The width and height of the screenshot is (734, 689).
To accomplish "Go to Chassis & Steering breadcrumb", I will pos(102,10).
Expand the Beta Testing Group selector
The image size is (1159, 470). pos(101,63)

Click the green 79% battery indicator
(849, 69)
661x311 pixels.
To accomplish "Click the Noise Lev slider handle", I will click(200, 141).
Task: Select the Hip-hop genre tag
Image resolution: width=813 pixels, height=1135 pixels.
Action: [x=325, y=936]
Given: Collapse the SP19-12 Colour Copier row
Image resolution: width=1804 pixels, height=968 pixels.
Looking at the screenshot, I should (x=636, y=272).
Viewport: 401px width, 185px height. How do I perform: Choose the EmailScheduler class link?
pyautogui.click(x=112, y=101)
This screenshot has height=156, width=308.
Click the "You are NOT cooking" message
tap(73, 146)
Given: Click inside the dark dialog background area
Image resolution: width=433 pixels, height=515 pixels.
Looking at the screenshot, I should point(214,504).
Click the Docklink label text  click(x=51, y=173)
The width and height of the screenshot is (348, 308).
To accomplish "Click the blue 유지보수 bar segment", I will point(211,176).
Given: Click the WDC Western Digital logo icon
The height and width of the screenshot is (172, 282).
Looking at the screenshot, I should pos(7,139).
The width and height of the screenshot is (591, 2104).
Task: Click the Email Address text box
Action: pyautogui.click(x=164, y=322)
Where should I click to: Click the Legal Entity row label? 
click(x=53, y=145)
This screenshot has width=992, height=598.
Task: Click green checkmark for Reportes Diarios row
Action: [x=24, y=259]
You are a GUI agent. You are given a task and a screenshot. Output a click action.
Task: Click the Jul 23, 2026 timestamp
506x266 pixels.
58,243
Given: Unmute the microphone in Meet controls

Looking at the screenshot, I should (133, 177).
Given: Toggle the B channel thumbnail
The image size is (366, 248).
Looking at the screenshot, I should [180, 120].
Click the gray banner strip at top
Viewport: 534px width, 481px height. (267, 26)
+++++
## Problem statement
Which lines above hold the string "will"? Please copy all of them.

## Solution to the problem
To accomplish "Go to Chassis & Steering breadcrumb", I will pos(102,10).
To accomplish "Click the Noise Lev slider handle", I will click(200, 141).
To accomplish "Click the blue 유지보수 bar segment", I will point(211,176).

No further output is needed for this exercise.